LegalZoom Faces Class Action Suit

Somebody once said that there is no such thing as bad publicity. In a nutshell, bad news is still good publicity, so long as they spell your name correctly. is back in the news again, and the company might disagree with the age-old marketing adage right now.

For those not familiar with the self-appointed titan of online lawyering, LegalZoom was founded in part by Robert Shapiro, who you should remember was a leading element of O.J. Simpson’s legal team several years ago. The company provides a litany of online legal services and boasts the ability to serve individuals who might otherwise not be able to afford the expense of an actual attorney. For the most part, the nine-year-old company’s services seem centered on a do-it-yourself approach, specializing in providing what are claimed to be “common” or “routine” documents – things like Wills and documents to form a business.

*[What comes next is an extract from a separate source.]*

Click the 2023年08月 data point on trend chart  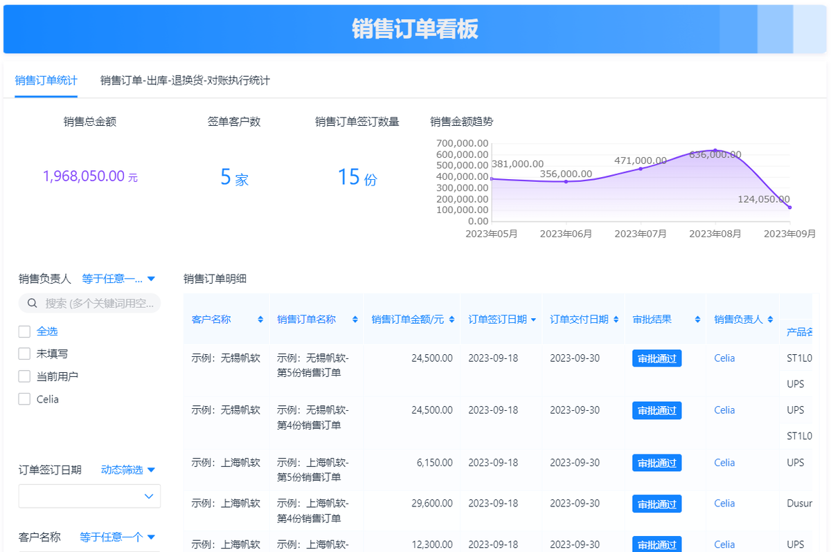(x=715, y=151)
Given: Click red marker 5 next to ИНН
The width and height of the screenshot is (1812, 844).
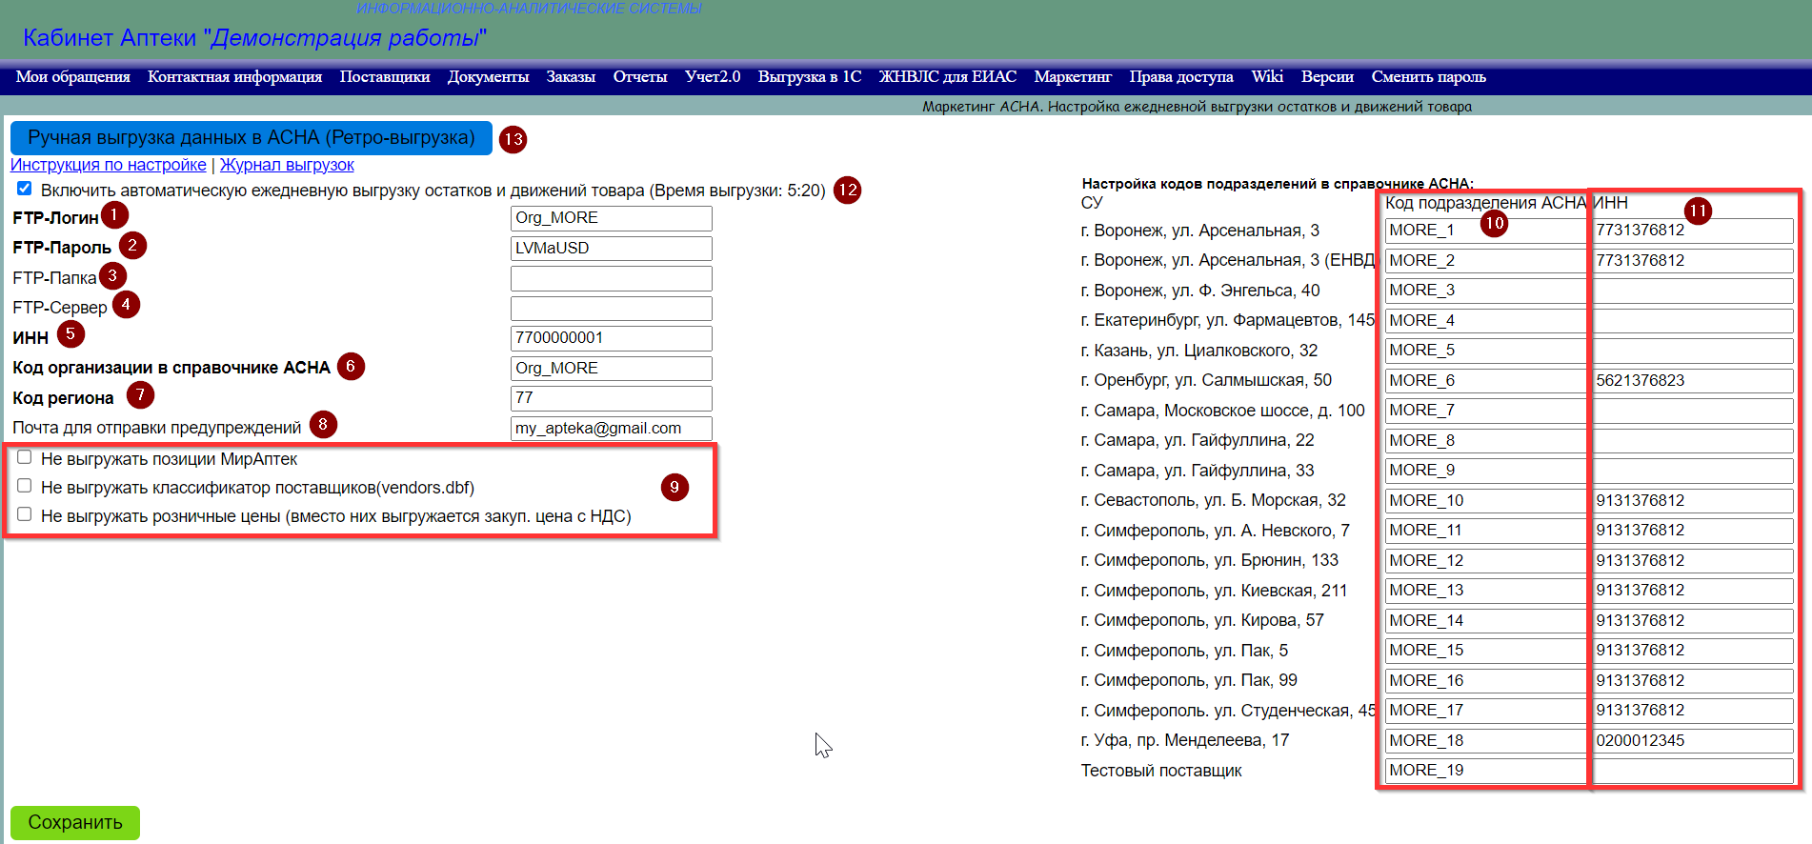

Now, the company is playing defense. A recent class action lawsuit has accused LegalZoom of unfair and deceptive business practices. The company is accused of leading customers to practice law without a license, assisting in the unauthorized practice of law, and using fraudulent business practices.

The chief plaintiff, Katherine Webster, has sued as the Executor of the Estate of Anthony Ferrantino, and as Trustee of the Anthony J. Ferrantino Living Trust. LegalZoom provided several document forms, including a trust, a will and a power of attorney. Per the company’s model, the customer essentially wrote the documents herself by answering several questions, while a computer created the documents based upon the answers. But the documents were flawed, the plaintiff claims, and those flaws cost the Estate severely.

LegalZoom is not the only company of its kind. It’s just the only one that uses a well-known attorney-founder as its spokesperson, lending security and credibility that some might claim is unjustified. The suit at hand will determine if LegalZoom in fact made misrepresentations, buried disclaimers and omitted relevant facts when courting customers through its advertising. It should be interesting to follow, and should at least serve as a cautionary tale for clients with real and often complex legal issues. Perhaps another adage may teach all of us a valuable lesson – you get what you pay for.